Können nur Olivers die deutsche Autoindustrie retten?

Was für ein Rückschritt! Mercedes Benz verabschiedet zwei seiner drei Frauen vorzeitig aus dem Vorstand und ersetzt sie mit Männern. Ausgerechnet der Konzern, der in den letzten Jahren so selbstverständlich einen gut gemischten Vorstand vorgelebt hat. Der Konzern, von dem ich tatsächlich gedacht hatte, er meine es ernst mit gemischter Führung.
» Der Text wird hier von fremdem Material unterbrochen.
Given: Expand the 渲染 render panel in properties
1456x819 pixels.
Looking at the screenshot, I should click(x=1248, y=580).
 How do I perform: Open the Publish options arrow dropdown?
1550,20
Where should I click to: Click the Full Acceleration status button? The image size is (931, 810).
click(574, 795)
Offenbar nicht ernst genug für die Krise.

Mit dieser Personalentscheidung wird laut Pressemitteilung „die konsequente Transformation des Unternehmens fortgesetzt“. Transformation wohin? Etwa zurück zur männlichen Führung?
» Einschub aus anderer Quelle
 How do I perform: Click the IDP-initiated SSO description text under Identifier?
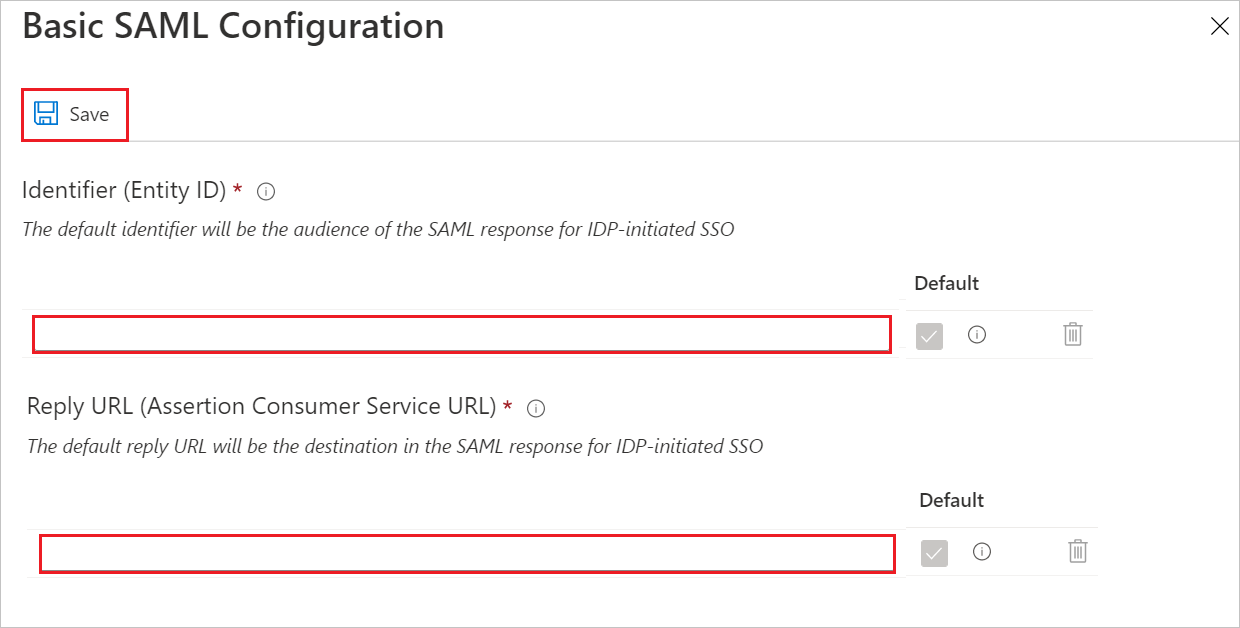point(380,229)
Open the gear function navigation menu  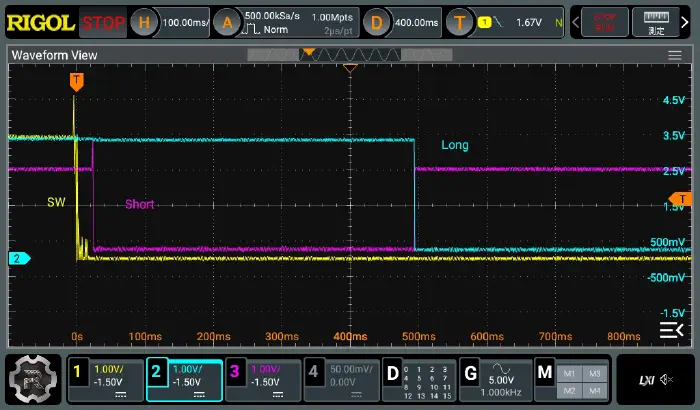(x=32, y=378)
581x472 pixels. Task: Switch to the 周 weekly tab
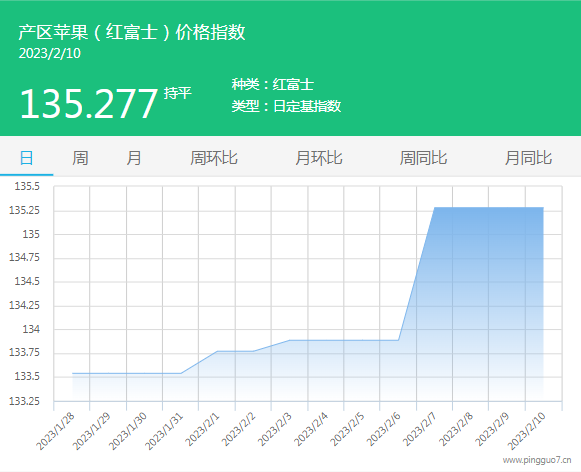(x=80, y=158)
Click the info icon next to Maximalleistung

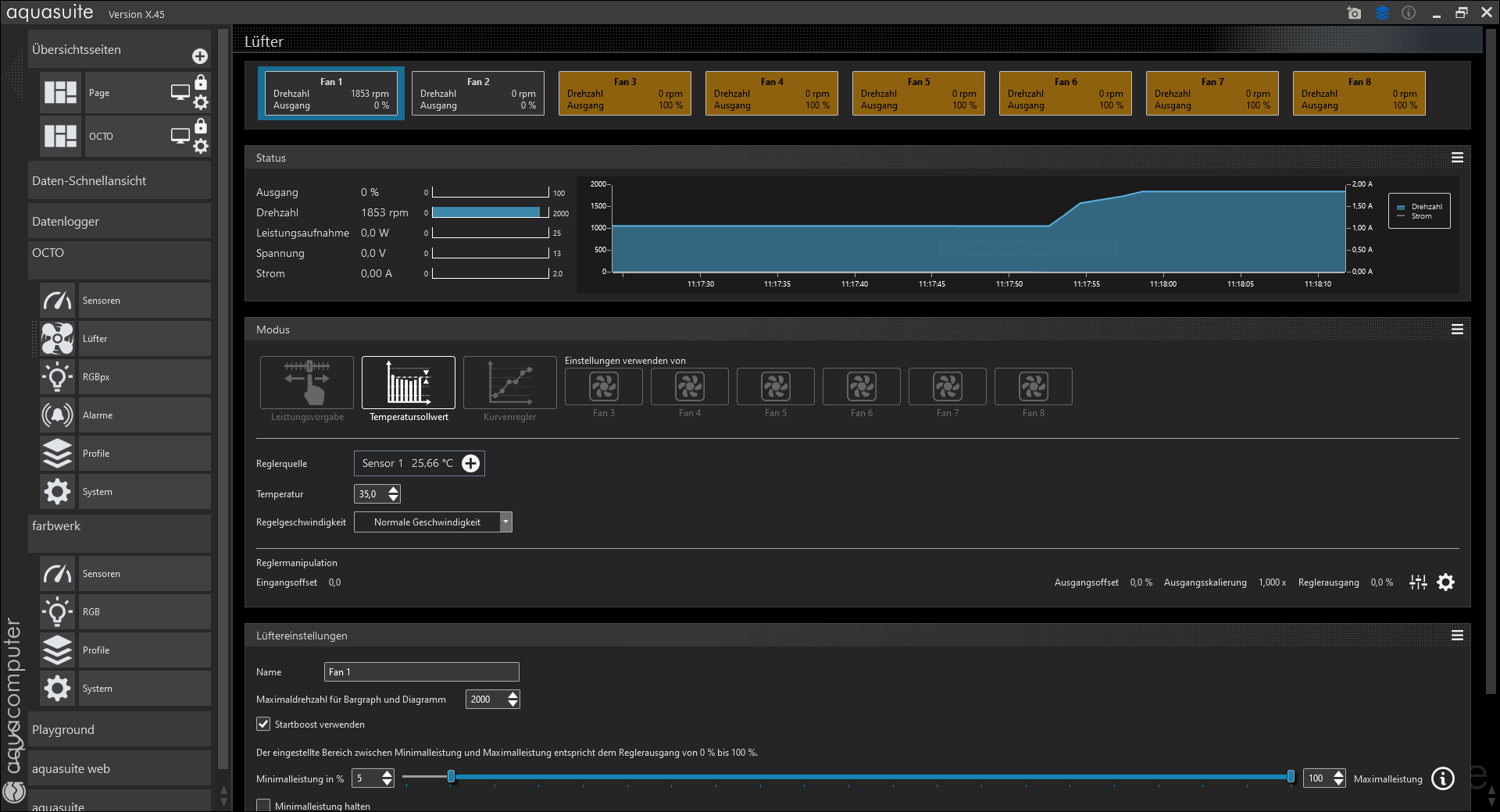[x=1443, y=778]
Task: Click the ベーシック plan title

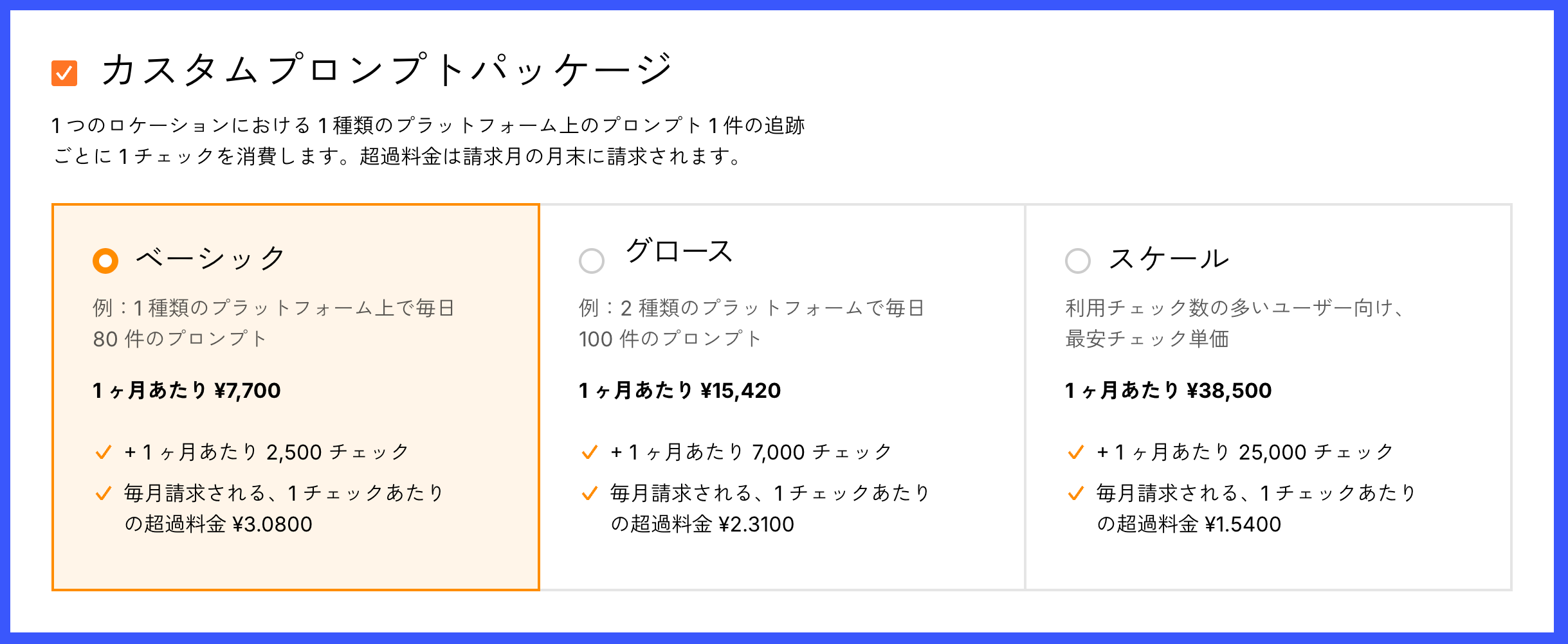Action: [210, 258]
Es ist Krise, der Vorstand wird umgebaut, es braucht neuen Drive und neue Ideen. So weit, so nachvollziehbar. Was aber nicht nachvollziehbar ist: Es ist Krise und Diversität ist wieder das Erste, was über Bord geht. Das haben wir schon einmal gesehen, nämlich zu Beginn der Corona-Zeit, als der Frauenanteil in den DAX-Vorständen erstmals gesunken ist. Dann wird wieder voll auf die vermeintlich sichere Karte gesetzt: Männer.

Wer erscheint entbehrlich, wenn es drauf ankommt? Die Frauen. Und wer kommt neu ins Team von Ola (eine schwedische Variante von Olaf)? Na klar, ein weiterer, etwas jüngerer Olaf. Und ein Oliver, wie es sich für einen deutschen Autobauer gehört – auch bei Volkswagen, Porsche und BMW steht schließlich ein Oliver an der Spitze.
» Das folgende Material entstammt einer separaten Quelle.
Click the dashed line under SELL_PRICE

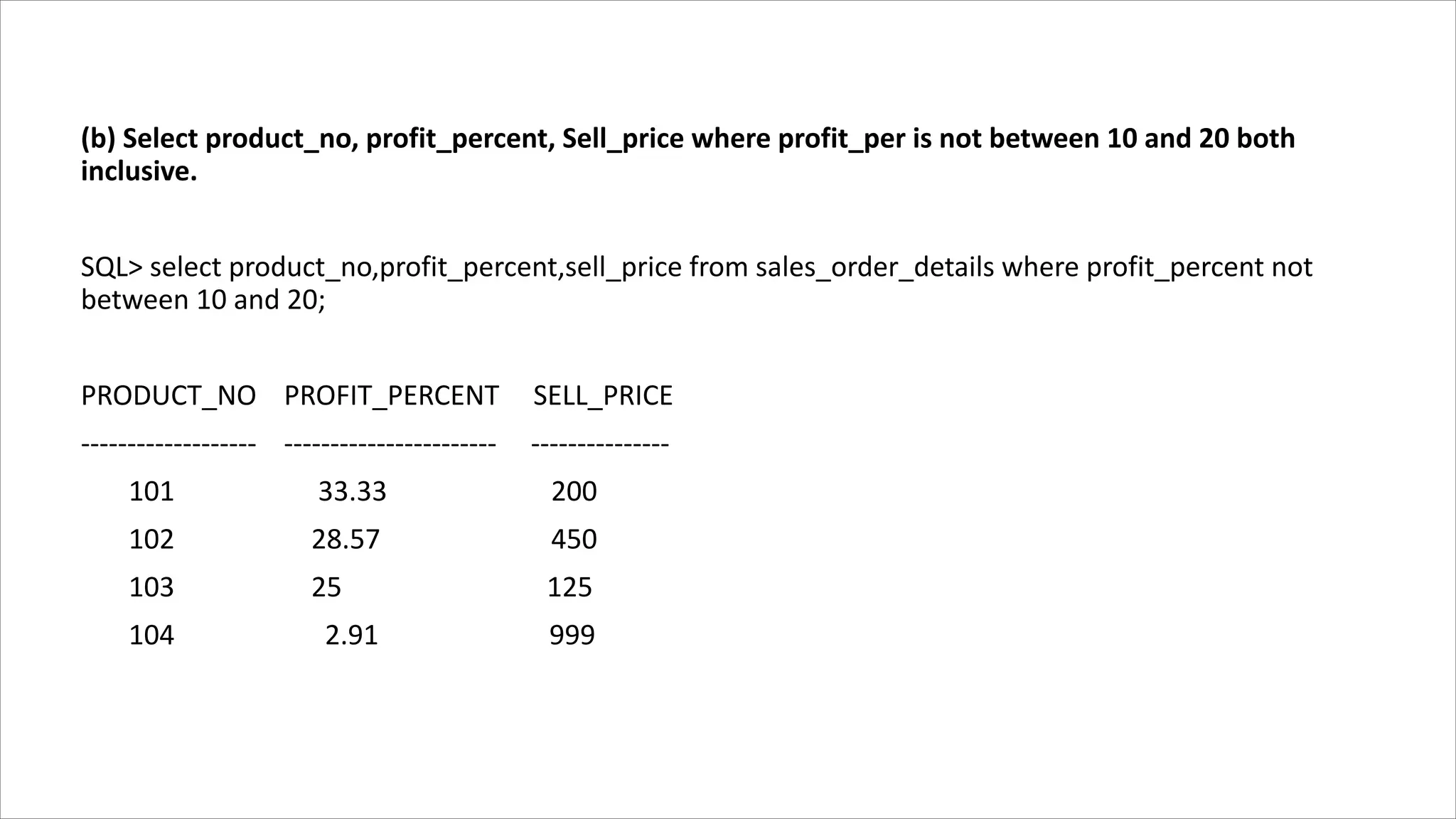599,445
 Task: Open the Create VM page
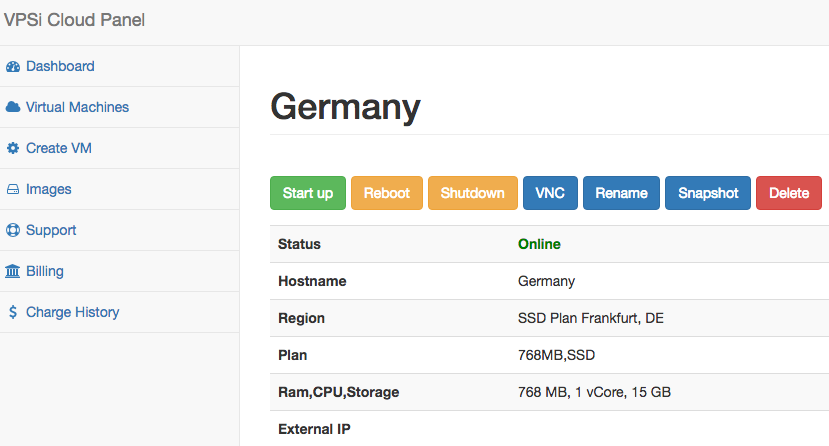click(59, 149)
Die deutsche Automobilindustrie ist so deutsch, so männlich, so veränderungsresistent wie keine andere Branche. Audi, BMW, Mercedes, Porsche und Volkswagen: sie alle setzen 2024 auf eine einzige (gesetzlich vorgeschriebene) Frau im überdurchschnittlich großen Vorstand.

Transformieren heißt mehr als Geschäftsfelder neu ordnen. Transformieren heißt auch, endlich auf 100 Prozent der Talente setzen, auf der Höhe der Zeit ankommen. Frauen in der Unternehmensführung gelten weltweit als guter Indikator für die Veränderungsfähigkeit von Unternehmen. Da war Mercedes schon mal weiter.

Die “Chefinnensache'“-Kolumne von AllBright-Co-Geschäftsführerin Wiebke Ankersen erschien am 15.01.2025 beim RND.